Neuromyelitis optica (NMO)/NMO spectrum disorder (NMOSD) is a chronic, recurrent, antibody-mediated, inflammatory demyelinating disease of the central nervous system, characterized by optic neuritis and transverse myelitis. The binding of NMO-IgG with astrocytic aquaporin-4 (AQP4) functions directly in the pathogenesis of >60% of NMOSD patients, and causes astrocyte loss, secondary inflammatory infiltration, demyelination, and neuron death, potentially leading to paralysis and blindness. Current treatment options, including immunosuppressive agents, plasma exchange, and B-cell depletion, are based on small retrospective case series and open-label studies. It is noteworthy that monoclonal antibody (mAb) therapy is a better option for autoimmune diseases due to its high efficacy and tolerability. Although the pathophysiological mechanisms of NMOSD remain unknown, increasingly, therapeutic studies have focused on mAbs, which target B cell depletion, complement and inflammation cascade inactivation, blood-brain-barrier protection, and blockade of NMO-IgG-AQP4 binding. Here, we review the targets, characteristics, mechanisms of action, development, and potential efficacy of mAb trials in NMOSD, including preclinical and experimental investigations.

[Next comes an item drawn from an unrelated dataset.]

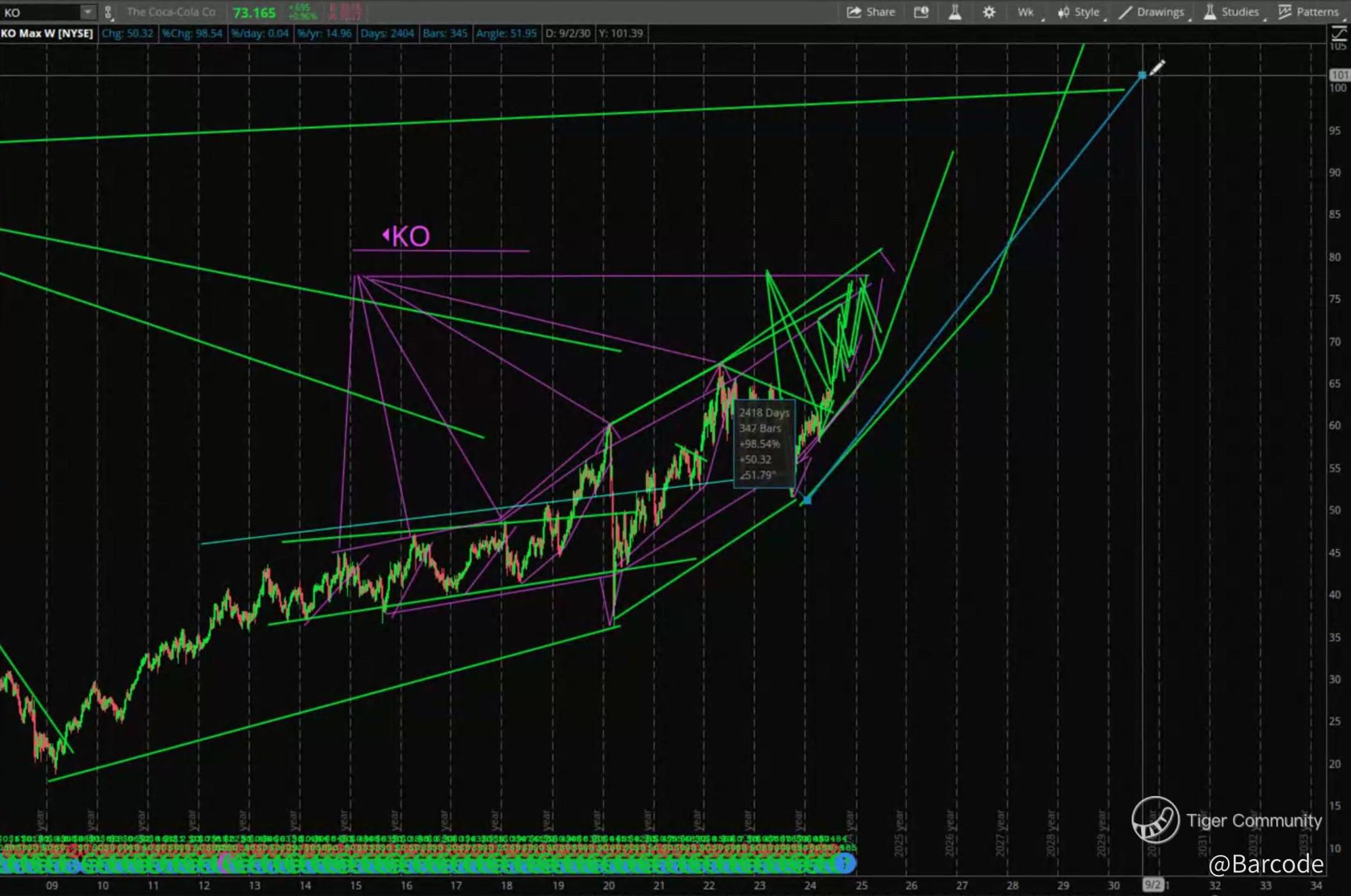Click the blue trendline end anchor near 101
The width and height of the screenshot is (1351, 896).
pyautogui.click(x=1142, y=75)
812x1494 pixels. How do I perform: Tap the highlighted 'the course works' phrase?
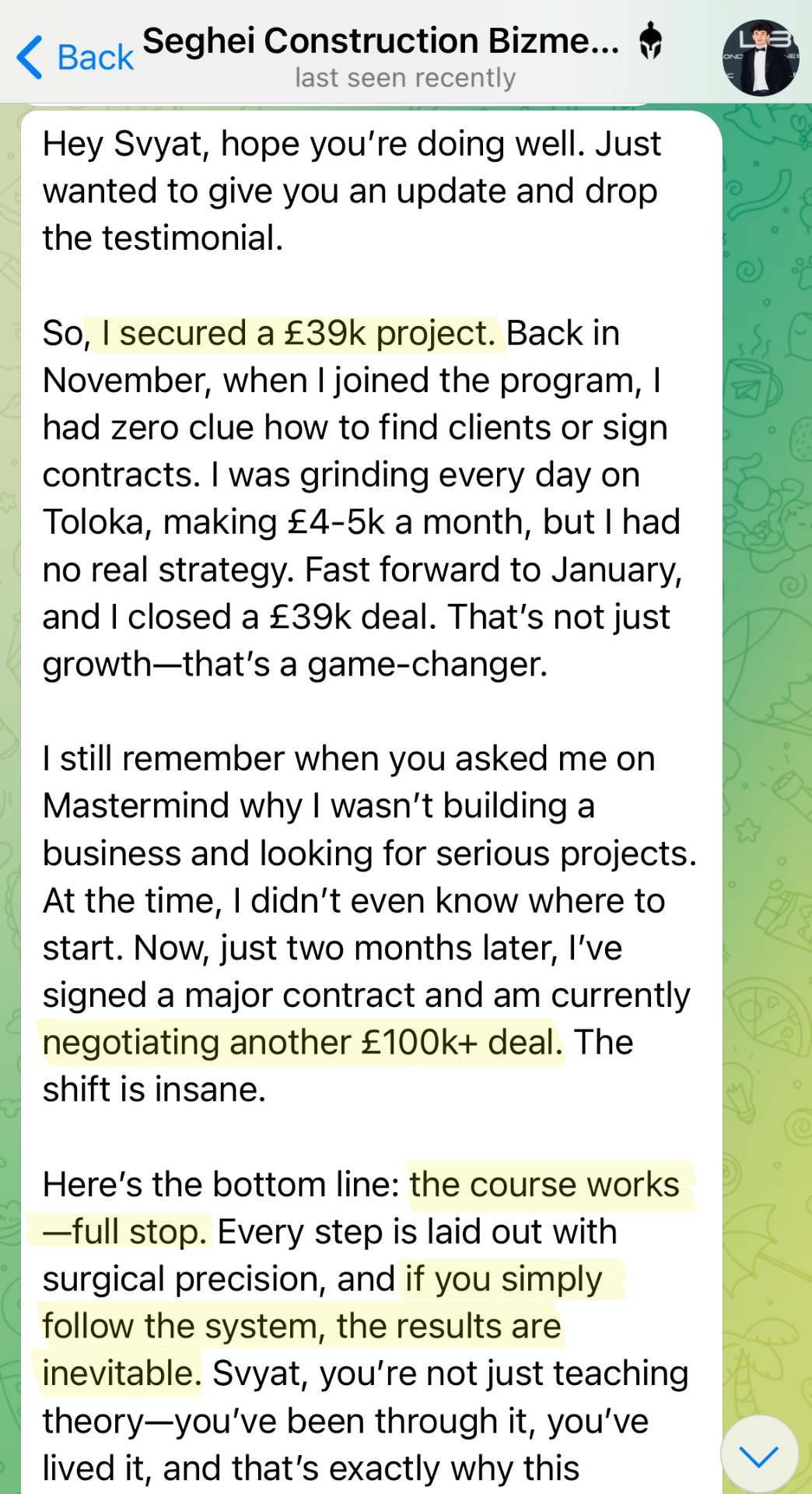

视神经脊髓炎 (NMO)/NMO 谱系障碍 (NMOSD) 是一种慢性、复发性、抗体介导的中枢神经系统炎性脱髓鞘疾病，以视神经炎和横贯性脊髓炎为特征。NMO-IgG 与星形细胞水通道蛋白 4 (AQP4) 的结合直接在超过 60% 的 NMOSD 患者的发病机制中起作用，并导致星形胶质细胞丢失、继发性炎症浸润、脱髓鞘和神经元死亡，可能导致瘫痪和失明。当前的治疗选择，包括免疫抑制剂、血浆置换和 B 细胞耗竭，都是基于小型回顾性病例系列和开放标签研究。值得注意的是，单克隆抗体（mAb）疗法因其高效和耐受性而成为自身免疫性疾病更好的选择。尽管 NMOSD 的病理生理机制仍然未知，但越来越多的治疗研究集中在 mAb 上，其靶向 B 细胞耗竭、补体和炎症级联失活、血脑屏障保护和阻断 NMO-IgG-AQP4 结合。在这里，我们回顾了 NMOSD 中 mAb 试验的靶点、特征、作用机制、发展和潜在功效，包括临床前和实验研究。